------ MATERIAL FOR THIS TASK ------

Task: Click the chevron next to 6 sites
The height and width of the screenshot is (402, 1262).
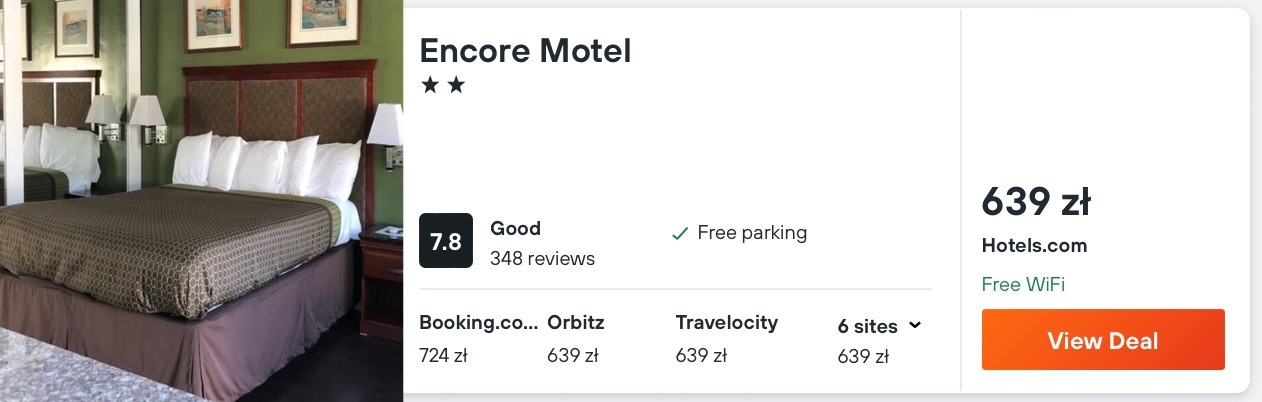Action: pyautogui.click(x=914, y=325)
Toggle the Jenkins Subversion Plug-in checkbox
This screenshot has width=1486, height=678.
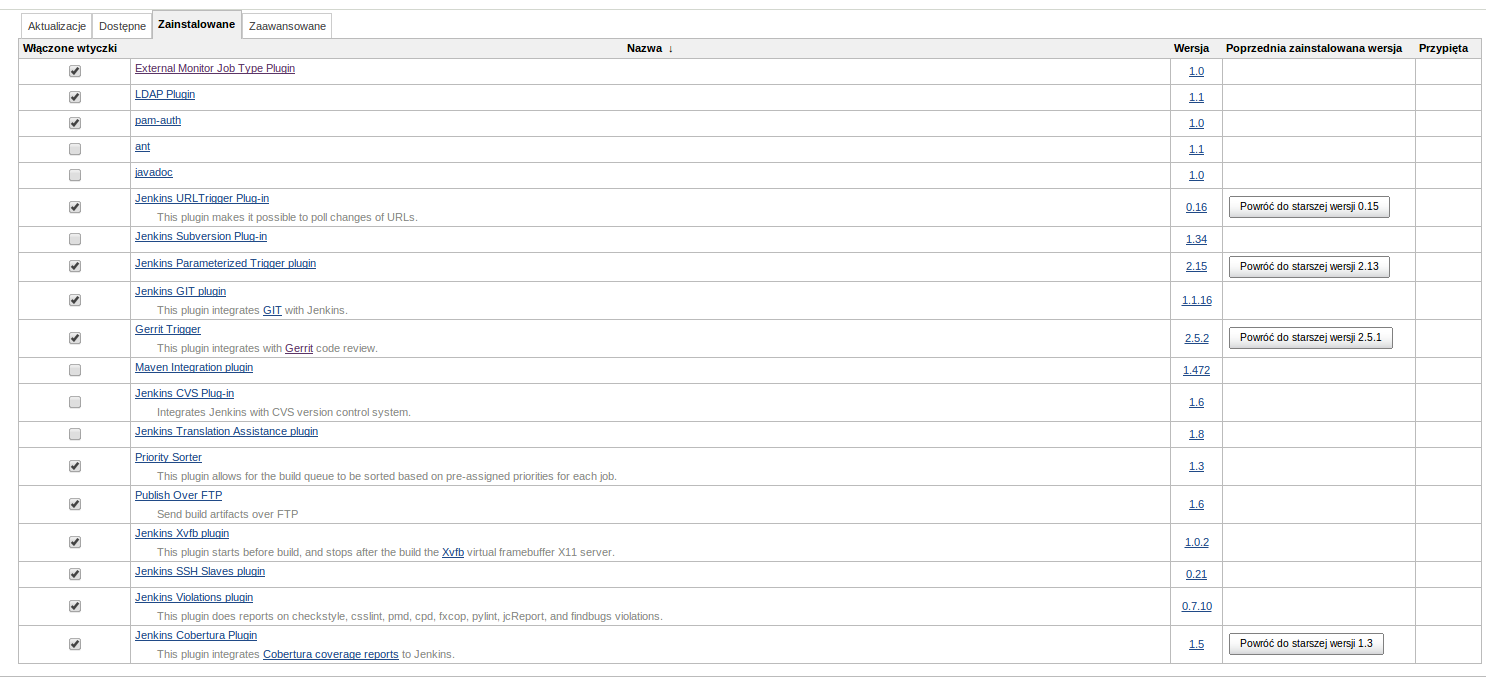click(75, 240)
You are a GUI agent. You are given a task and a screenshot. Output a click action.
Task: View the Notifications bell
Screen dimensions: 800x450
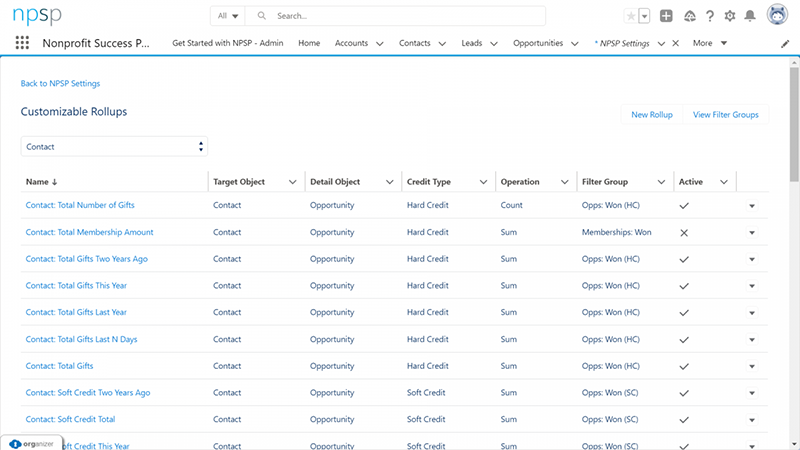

------

→ **WHAT TO DO**
From the line that holds "Task: View the Notifications bell" to the last line of the data, return those lines exactly and nothing else; both ends count, and pictures stay out.

→ **SOLUTION FOR THIS PROBLEM**
Task: View the Notifications bell
Screen dimensions: 800x450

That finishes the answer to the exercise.